> What is needed:
Would you print out every entry exactly as given?

(Data Opens)

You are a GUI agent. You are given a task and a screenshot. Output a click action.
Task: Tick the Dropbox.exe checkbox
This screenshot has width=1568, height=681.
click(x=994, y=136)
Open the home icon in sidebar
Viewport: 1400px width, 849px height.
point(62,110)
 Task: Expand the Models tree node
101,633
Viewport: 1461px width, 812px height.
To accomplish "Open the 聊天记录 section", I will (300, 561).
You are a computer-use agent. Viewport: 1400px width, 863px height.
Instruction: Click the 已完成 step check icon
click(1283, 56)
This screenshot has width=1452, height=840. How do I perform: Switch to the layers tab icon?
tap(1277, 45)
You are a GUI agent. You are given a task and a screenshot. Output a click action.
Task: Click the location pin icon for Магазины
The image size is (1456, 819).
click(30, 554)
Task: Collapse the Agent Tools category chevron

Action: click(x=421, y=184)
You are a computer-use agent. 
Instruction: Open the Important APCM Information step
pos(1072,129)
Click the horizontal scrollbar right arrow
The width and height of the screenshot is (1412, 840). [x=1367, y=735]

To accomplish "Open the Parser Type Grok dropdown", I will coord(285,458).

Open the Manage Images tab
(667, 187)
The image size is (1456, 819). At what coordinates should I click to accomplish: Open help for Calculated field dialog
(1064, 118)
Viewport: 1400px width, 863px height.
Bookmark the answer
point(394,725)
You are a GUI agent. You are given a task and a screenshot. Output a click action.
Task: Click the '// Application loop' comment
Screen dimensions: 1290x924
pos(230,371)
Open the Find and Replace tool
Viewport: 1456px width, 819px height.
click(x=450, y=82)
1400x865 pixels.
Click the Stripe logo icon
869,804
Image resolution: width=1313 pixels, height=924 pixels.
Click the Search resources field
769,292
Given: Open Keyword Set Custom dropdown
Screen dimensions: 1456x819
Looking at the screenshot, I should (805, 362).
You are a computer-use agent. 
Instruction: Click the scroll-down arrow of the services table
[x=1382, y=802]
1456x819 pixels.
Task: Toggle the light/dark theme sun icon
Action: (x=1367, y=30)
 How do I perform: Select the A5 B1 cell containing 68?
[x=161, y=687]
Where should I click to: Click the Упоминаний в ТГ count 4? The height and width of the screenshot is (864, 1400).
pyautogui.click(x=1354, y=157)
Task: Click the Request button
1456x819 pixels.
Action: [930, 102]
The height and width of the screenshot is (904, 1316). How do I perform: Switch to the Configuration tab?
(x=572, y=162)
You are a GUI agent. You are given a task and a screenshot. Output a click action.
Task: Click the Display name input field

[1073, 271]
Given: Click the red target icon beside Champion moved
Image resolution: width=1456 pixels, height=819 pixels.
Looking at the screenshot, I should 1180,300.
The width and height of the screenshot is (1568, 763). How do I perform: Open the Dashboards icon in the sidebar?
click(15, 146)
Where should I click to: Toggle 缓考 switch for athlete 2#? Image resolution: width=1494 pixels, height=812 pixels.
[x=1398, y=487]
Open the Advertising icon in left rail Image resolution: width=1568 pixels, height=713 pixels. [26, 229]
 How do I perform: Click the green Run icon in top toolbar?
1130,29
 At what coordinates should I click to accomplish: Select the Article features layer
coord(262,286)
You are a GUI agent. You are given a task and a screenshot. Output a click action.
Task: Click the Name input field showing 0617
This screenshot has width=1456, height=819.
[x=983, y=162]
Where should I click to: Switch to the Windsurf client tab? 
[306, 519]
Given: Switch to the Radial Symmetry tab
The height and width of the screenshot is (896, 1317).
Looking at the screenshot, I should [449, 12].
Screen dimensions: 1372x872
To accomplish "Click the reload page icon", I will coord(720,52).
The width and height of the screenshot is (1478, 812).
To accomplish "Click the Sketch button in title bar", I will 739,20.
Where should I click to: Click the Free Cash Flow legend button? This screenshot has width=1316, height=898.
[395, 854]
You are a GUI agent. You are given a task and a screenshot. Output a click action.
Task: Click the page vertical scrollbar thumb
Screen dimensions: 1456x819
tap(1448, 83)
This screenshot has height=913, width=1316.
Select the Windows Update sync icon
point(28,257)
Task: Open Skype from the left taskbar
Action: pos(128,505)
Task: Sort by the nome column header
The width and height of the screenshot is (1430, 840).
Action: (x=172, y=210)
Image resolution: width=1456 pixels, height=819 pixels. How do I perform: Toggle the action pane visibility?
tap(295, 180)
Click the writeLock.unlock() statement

(Data Closes)

> Result below:
You are a GUI agent. You are given a task and a screenshot. Output a click action.
Task: Tick the Dropbox.exe checkbox
This screenshot has width=1568, height=681.
click(x=994, y=136)
Open the home icon in sidebar
Viewport: 1400px width, 849px height.
point(62,110)
 Task: Expand the Models tree node
101,633
Viewport: 1461px width, 812px height.
To accomplish "Open the 聊天记录 section", I will (300, 561).
You are a computer-use agent. Viewport: 1400px width, 863px height.
Instruction: Click the 已完成 step check icon
click(1283, 56)
This screenshot has width=1452, height=840. How do I perform: Switch to the layers tab icon?
tap(1277, 45)
You are a GUI agent. You are given a task and a screenshot. Output a click action.
Task: Click the location pin icon for Магазины
The image size is (1456, 819).
click(30, 554)
Task: Collapse the Agent Tools category chevron

Action: click(x=421, y=184)
You are a computer-use agent. 
Instruction: Open the Important APCM Information step
pos(1072,129)
Click the horizontal scrollbar right arrow
The width and height of the screenshot is (1412, 840). [x=1367, y=735]

To accomplish "Open the Parser Type Grok dropdown", I will coord(285,458).

Open the Manage Images tab
(667, 187)
The image size is (1456, 819). At what coordinates should I click to accomplish: Open help for Calculated field dialog
(1064, 118)
Viewport: 1400px width, 863px height.
Bookmark the answer
point(394,725)
You are a GUI agent. You are given a task and a screenshot. Output a click action.
Task: Click the '// Application loop' comment
Screen dimensions: 1290x924
pos(230,371)
Open the Find and Replace tool
Viewport: 1456px width, 819px height.
click(x=450, y=82)
1400x865 pixels.
Click the Stripe logo icon
869,804
Image resolution: width=1313 pixels, height=924 pixels.
Click the Search resources field
769,292
Given: Open Keyword Set Custom dropdown
Screen dimensions: 1456x819
Looking at the screenshot, I should (805, 362).
You are a computer-use agent. 
Instruction: Click the scroll-down arrow of the services table
[x=1382, y=802]
1456x819 pixels.
Task: Toggle the light/dark theme sun icon
Action: (x=1367, y=30)
 How do I perform: Select the A5 B1 cell containing 68?
[x=161, y=687]
Where should I click to: Click the Упоминаний в ТГ count 4? The height and width of the screenshot is (864, 1400).
pyautogui.click(x=1354, y=157)
Task: Click the Request button
1456x819 pixels.
Action: [930, 102]
The height and width of the screenshot is (904, 1316). How do I perform: Switch to the Configuration tab?
(x=572, y=162)
You are a GUI agent. You are given a task and a screenshot. Output a click action.
Task: Click the Display name input field

[1073, 271]
Given: Click the red target icon beside Champion moved
Image resolution: width=1456 pixels, height=819 pixels.
Looking at the screenshot, I should 1180,300.
The width and height of the screenshot is (1568, 763). How do I perform: Open the Dashboards icon in the sidebar?
click(15, 146)
Where should I click to: Toggle 缓考 switch for athlete 2#? Image resolution: width=1494 pixels, height=812 pixels.
[x=1398, y=487]
Open the Advertising icon in left rail Image resolution: width=1568 pixels, height=713 pixels. [26, 229]
 How do I perform: Click the green Run icon in top toolbar?
1130,29
 At what coordinates should I click to accomplish: Select the Article features layer
coord(262,286)
You are a GUI agent. You are given a task and a screenshot. Output a click action.
Task: Click the Name input field showing 0617
This screenshot has width=1456, height=819.
[x=983, y=162]
Where should I click to: Switch to the Windsurf client tab? 
[306, 519]
Given: Switch to the Radial Symmetry tab
The height and width of the screenshot is (896, 1317).
Looking at the screenshot, I should [449, 12].
Screen dimensions: 1372x872
To accomplish "Click the reload page icon", I will coord(720,52).
The width and height of the screenshot is (1478, 812).
To accomplish "Click the Sketch button in title bar", I will 739,20.
Where should I click to: Click the Free Cash Flow legend button? This screenshot has width=1316, height=898.
[395, 854]
You are a GUI agent. You are given a task and a screenshot. Output a click action.
Task: Click the page vertical scrollbar thumb
Screen dimensions: 1456x819
tap(1448, 83)
This screenshot has height=913, width=1316.
Select the Windows Update sync icon
point(28,257)
Task: Open Skype from the left taskbar
Action: pos(128,505)
Task: Sort by the nome column header
The width and height of the screenshot is (1430, 840).
Action: (x=172, y=210)
Image resolution: width=1456 pixels, height=819 pixels. How do I perform: Toggle the action pane visibility?
tap(295, 180)
Click the writeLock.unlock() statement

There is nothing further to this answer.